Thursday, May 28, 2015

Updates to the Prepare Rasters for Maxent Tool - upscaling rasters

Maxent software (http://www.cs.princeton.edu/~schapire/maxent) is frequently used for presence-only species distribution modeling. Maxent requires, however, that input ASCII raster files be aligned with one another and have the same spatial extent. This tool pre-processes raster data in preparation for Maxent modeling to ensure that all rasters have the same extent, same cell size, and aren't missing data. You can download the tool HERE.

There is a new tool that can be used to upscale data. Upscaling is useful when simple resampling is insufficient. For example, if you have a 30 meter classified vegetation map simply using the majority resample to resample to 1000 meter cell size would be insufficient because it would just tell you about the majority vegetation type present. Better would be to count the number of pixels of the vegetation type of interest within the 1000 meter cells and calculate the proportion of that vegetation type. This also solves the problem of having to treat the data as categorical in Maxent. Vegetation type would have to be treated as a categorical variable whereas proportion of X vegetation type is a continuous variable.

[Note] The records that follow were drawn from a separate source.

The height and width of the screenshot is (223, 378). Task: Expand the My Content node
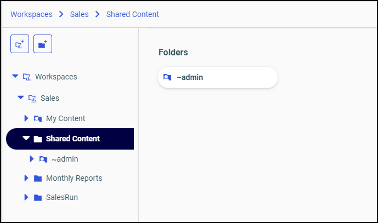pos(26,118)
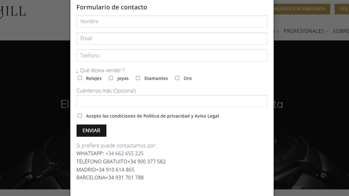Select the Oro checkbox

click(177, 78)
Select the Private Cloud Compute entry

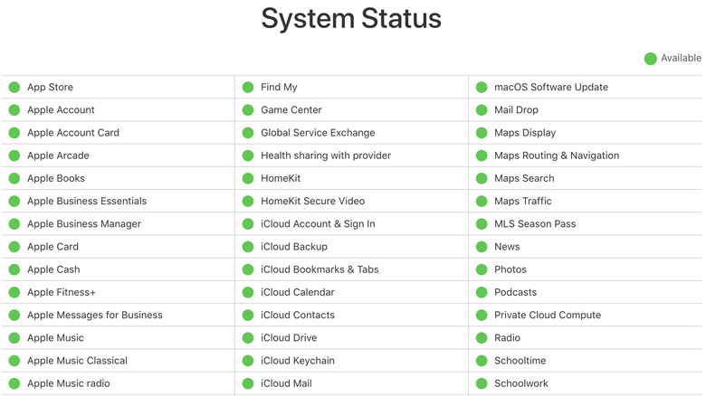[x=540, y=316]
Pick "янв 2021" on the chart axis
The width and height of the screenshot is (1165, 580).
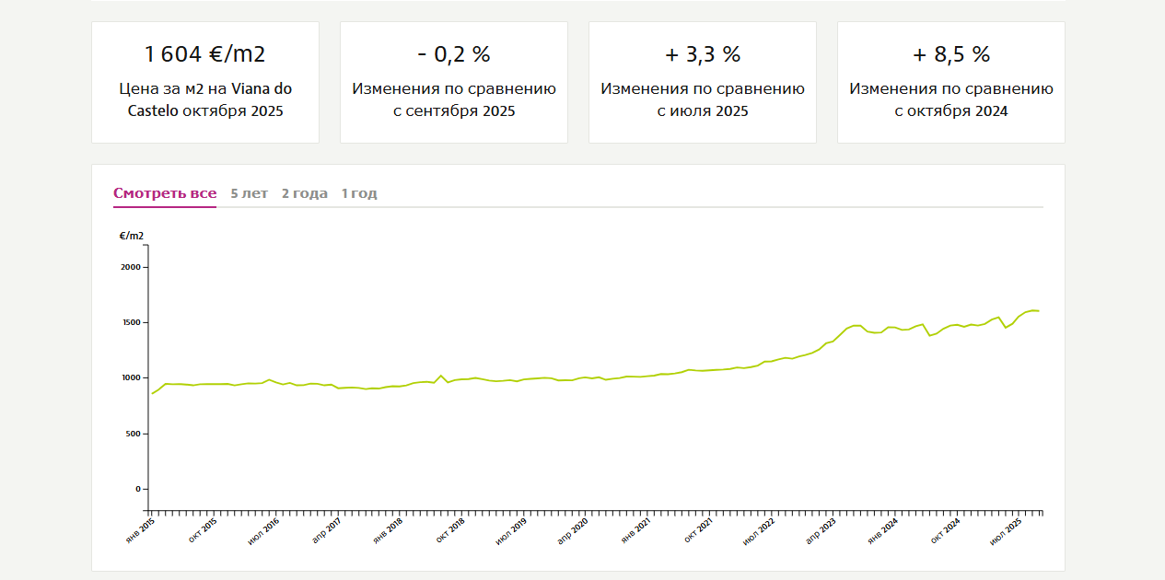click(636, 530)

This example illustrates the idea of upscaling.


In the image above we have a forest/non-forest GIS layer overlaid on a coarse-resolution grid. The need for the coarse resolution grid is due to uncertainty in the location of the occurrence points and the resolution of other datasets that will be used in Maxent (e.g. the MODIS satellite products have a cell size of 250 - 1000 meters depending upon the product). The image below shows tree cover at the 1000 meter scale derived from running the Upscale Rasters for Maxent Tool. An important pre-processing step is deciding which vegetation types should be included in the model and which should be omitted. Included vegetation types should be reclassified as 1 prior to running the tool and omitted vegetation types should be reclassified as 0.